As part of the Great London Fire topic, our Primary children visited the Old English Court Museum in Moscow. It is one of the oldest buildings in Moscow built as a private home for a wealthy merchant in the Zaryadie region (famous as the centre of trade in medieval Moscow) and later became home of the first foreign representation in the Russian capital.
Our students were curious to see how the people lived in XVI – XVII centuries in Moscow. They visited the medieval cellars, living rooms and the official reception hall; they learned in what way the Muscovites protected their houses from the fire, what their food was like and how they stored and cooked it, they saw the oven and a huge fireplace and a lot more.
Our secondary students also visited the Old English Court, but their excursion theme was different: they learnt about the birth of Anglo-Russian relations in the age of Ivan IV (the Terrible) and Elizabeth I.
The Old English Court was the first English trading and ambassadorial office in Moscow and served as the first official residence of a Western power in the Russian capital. The house was presented by Ivan the Terrible to a group of English merchants who arrived in Murmansk in 1553 from the court of Edward IV, under the command of Richard Chancellor. They had been sent to search for a northern passage to India, but arrived to Russia instead.

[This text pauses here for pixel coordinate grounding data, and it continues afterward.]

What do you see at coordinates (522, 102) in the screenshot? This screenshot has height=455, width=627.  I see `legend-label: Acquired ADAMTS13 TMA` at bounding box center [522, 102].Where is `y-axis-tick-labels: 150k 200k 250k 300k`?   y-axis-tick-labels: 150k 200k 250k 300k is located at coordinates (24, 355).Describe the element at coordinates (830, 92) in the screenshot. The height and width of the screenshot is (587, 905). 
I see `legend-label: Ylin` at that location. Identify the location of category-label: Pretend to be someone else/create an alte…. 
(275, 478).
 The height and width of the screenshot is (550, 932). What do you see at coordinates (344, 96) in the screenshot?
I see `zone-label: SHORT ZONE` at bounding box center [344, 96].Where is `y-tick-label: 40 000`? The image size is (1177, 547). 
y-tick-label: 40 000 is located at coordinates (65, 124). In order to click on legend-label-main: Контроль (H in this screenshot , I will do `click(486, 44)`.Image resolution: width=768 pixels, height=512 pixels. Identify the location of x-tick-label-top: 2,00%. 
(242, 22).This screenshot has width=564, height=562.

Nevertheless, the Englishmen took the opportunity to establish trade links with the Tsar, who welcomed them warmly, provided them with a headquarters and allowed them unlimited duty-free trade.
Our students saw old maps and models of old ships, they got to know that the Englishmen came to Russia thanks to a lucky mistake and how they accommodated this house according to the traditions of Tudor interiors. They were impressed to know that 80% of rope and sails of the British ships were Russian and practically all the candles in Britain were made with Russian wax at that time and windows were covered with Russian mica. Telling us what they were especially interested in at the tour, the students also mentioned a collection of medieval guns and pistols and coins of XV-XVII centuries, accounting documents the British merchants’ had, tsar decrees and a wonderful collection of English medieval books, donated by the British Library.